1063. In Utero β-Glucuronidase Gene Transfer with AAV Vectors Results in Widespread Transduction, Enzyme Activity, and Disease Correction in the MPS VII Mouse Brain

Abstract

Mucopolysaccharidosis (MPS) VII is a heritable lysosomal storage disease caused by the deficiency of b-glucuronidase (GUSB) enzyme. MPS VII is a chronic and progressive multiorgan disorder with signs of pathology already present during fetal life. Most therapeutic approaches for MPS VII have focused on postnatal treatments. Although these approaches can reverse storage lesions, the central nervous system (CNS) is more difficult to treat. We investigated in utero gene transfer in the MPS VII mouse CNS with AAV 1 and AAV2. We injected 1 μl of AAV1 (3.3×1013 genomes/ml) or AAV2 (1.4×1012 genomes/ml) into the lateral ventricle of the fetal brain on day 15.5 of gestation.
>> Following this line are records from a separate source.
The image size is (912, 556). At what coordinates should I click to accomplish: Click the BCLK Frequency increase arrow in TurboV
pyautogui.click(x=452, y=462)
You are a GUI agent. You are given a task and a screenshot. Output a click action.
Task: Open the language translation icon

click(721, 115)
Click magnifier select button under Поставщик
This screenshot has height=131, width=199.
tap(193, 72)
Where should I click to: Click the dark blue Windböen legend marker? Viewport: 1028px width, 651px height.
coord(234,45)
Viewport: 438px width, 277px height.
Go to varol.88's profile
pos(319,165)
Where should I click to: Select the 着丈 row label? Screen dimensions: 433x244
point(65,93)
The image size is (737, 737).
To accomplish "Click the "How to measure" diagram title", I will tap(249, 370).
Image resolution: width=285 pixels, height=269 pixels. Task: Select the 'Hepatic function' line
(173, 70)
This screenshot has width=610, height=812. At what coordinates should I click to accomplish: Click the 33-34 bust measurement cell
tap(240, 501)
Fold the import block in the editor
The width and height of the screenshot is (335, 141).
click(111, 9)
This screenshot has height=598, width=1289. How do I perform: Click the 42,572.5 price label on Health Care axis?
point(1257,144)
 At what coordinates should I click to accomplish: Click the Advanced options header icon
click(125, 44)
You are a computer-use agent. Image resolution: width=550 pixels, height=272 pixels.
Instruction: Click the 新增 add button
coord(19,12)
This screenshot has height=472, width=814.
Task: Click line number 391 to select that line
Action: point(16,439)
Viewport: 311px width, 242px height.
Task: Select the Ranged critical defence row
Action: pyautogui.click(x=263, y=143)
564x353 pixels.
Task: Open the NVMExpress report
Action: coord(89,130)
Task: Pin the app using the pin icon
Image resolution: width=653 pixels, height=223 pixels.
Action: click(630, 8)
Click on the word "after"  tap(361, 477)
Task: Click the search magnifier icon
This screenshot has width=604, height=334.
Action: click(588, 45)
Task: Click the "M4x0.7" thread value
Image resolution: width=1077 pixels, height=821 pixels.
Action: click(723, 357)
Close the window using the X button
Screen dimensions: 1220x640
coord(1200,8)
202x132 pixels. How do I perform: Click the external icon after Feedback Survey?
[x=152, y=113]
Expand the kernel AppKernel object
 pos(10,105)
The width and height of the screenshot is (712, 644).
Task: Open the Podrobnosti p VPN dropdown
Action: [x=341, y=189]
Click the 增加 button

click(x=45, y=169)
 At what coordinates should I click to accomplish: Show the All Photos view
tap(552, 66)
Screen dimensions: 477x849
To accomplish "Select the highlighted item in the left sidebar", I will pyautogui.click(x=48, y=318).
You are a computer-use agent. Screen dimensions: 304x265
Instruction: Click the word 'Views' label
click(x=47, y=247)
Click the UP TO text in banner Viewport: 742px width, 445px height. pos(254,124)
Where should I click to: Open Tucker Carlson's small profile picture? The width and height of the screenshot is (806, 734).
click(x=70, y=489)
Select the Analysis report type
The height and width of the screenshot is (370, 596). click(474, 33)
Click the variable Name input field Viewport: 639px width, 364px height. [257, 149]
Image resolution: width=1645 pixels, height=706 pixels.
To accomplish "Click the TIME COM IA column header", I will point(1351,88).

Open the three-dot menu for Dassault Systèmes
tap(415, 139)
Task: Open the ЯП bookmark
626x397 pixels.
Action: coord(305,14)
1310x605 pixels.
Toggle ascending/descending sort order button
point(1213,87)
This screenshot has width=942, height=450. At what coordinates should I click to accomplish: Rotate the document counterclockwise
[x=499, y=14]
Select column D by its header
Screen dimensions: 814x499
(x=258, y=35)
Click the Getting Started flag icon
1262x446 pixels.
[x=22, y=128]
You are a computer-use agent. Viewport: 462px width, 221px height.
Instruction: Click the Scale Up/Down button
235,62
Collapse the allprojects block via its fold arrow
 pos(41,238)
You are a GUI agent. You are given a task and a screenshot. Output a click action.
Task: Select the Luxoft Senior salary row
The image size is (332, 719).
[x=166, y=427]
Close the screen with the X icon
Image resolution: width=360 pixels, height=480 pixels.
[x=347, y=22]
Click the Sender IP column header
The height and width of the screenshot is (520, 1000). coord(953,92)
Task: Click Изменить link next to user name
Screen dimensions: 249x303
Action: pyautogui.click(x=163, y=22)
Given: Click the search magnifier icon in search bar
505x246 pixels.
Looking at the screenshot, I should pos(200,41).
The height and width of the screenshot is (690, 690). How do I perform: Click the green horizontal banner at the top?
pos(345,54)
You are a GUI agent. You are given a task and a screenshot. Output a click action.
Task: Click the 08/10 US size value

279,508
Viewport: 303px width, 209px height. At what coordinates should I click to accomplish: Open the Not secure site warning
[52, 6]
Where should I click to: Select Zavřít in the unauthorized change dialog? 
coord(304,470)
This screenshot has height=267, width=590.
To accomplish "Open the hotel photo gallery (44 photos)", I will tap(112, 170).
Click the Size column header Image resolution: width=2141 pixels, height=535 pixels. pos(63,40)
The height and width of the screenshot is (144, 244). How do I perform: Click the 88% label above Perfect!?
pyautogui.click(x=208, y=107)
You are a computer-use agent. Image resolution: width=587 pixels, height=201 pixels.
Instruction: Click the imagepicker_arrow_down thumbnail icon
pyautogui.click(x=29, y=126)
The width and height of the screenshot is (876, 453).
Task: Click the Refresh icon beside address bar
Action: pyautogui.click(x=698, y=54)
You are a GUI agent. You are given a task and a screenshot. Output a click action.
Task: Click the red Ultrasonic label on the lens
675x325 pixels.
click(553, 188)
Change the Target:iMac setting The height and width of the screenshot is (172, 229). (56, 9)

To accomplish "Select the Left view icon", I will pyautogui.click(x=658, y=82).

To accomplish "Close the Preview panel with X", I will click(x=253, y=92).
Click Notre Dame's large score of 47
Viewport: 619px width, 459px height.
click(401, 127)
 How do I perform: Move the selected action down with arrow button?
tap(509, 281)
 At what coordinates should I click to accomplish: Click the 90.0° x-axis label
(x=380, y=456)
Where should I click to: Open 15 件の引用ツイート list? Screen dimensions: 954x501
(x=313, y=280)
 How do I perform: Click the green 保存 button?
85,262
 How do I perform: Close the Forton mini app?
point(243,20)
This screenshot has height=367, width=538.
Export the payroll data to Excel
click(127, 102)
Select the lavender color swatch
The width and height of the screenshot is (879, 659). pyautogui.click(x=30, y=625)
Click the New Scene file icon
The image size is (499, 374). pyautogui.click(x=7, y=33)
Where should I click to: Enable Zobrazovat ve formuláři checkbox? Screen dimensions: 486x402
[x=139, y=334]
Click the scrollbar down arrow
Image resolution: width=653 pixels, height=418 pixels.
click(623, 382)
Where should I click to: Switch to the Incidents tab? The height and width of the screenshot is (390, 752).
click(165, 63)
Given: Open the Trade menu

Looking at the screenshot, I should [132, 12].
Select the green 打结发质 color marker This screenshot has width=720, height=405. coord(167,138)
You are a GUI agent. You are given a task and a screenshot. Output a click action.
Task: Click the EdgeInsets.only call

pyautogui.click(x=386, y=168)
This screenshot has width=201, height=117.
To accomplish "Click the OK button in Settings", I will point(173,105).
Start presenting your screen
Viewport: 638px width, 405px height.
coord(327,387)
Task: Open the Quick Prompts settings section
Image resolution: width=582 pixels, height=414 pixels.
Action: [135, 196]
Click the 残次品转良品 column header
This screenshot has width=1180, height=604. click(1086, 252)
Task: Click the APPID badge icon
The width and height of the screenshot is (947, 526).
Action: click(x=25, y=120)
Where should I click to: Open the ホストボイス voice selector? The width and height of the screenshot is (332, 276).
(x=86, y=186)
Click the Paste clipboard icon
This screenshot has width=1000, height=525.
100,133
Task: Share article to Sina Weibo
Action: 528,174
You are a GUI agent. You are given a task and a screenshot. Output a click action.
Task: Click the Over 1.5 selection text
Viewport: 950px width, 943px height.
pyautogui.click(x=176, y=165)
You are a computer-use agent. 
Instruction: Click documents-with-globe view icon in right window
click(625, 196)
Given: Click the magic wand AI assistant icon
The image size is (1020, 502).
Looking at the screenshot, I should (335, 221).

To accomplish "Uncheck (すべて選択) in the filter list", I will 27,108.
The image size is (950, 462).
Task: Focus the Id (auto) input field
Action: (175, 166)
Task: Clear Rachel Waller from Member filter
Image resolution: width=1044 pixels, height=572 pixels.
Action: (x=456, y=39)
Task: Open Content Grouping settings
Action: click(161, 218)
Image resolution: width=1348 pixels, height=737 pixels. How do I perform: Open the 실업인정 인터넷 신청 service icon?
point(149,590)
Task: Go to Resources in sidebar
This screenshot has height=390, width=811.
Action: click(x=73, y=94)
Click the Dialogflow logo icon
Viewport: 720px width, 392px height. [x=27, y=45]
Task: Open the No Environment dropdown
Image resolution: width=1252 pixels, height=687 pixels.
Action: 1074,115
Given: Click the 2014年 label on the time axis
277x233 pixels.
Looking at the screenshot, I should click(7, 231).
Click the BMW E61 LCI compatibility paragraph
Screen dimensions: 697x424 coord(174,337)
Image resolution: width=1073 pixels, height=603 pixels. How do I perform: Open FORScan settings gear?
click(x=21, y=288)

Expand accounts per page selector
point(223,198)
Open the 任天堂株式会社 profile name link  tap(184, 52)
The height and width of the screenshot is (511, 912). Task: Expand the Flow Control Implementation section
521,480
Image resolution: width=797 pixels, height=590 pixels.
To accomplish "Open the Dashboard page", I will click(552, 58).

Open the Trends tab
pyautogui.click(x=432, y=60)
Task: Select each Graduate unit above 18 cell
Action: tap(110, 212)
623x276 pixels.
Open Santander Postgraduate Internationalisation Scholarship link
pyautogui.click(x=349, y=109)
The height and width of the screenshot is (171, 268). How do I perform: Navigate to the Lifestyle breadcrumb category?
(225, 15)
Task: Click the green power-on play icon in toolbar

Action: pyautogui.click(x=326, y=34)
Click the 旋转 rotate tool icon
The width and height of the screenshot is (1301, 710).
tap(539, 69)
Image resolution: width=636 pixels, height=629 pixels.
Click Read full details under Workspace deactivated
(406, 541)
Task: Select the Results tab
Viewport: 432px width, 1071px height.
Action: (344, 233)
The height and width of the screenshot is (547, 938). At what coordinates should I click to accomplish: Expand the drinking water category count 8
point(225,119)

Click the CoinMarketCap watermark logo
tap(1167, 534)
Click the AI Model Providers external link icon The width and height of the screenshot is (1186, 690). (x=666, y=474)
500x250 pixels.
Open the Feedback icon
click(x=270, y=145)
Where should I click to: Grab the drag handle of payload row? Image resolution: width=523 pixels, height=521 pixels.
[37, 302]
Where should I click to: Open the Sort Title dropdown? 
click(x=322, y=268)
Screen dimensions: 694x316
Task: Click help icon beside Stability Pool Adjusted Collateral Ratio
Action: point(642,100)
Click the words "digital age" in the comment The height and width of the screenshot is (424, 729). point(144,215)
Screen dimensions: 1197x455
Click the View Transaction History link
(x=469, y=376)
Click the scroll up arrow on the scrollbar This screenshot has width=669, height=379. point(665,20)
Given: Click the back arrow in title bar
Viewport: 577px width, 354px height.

AAV1 injected brains demonstrated extensive and widespread GUSB activity and mRNA expression the brain. There was retrograde transport of GUSB to the ganglion cells of the retina. GUSB activity was detected in the gray matter throughout most of the spinal cord segments. Storage lesions were reversed in the brain and spinal cord. Ubiquitin immunoreactivity was significantly reduced compared to the affected control. This suggested that in utero gene transfer with AAV1 corrected the disease and prevented the subsequent neurodegeneration. The AAV2 treated brains were treated with a lower dose of vector than the AAV1 experimental group, and these brains have significantly lower levels of enzyme and vector transduction. Very few GUSB positive ganglion cells were detected in the retina, and low levels of GUSB activity was present in the gray matter of the spinal cord. Evaluation of disease correction in the eye, spinal cord and brain for the AAV2 treated brains is ongoing. These results suggest that fetal gene therapy with AAV vectors may provide a therapeutic strategy capable widespread enzyme distribution and disease correction in the CNS.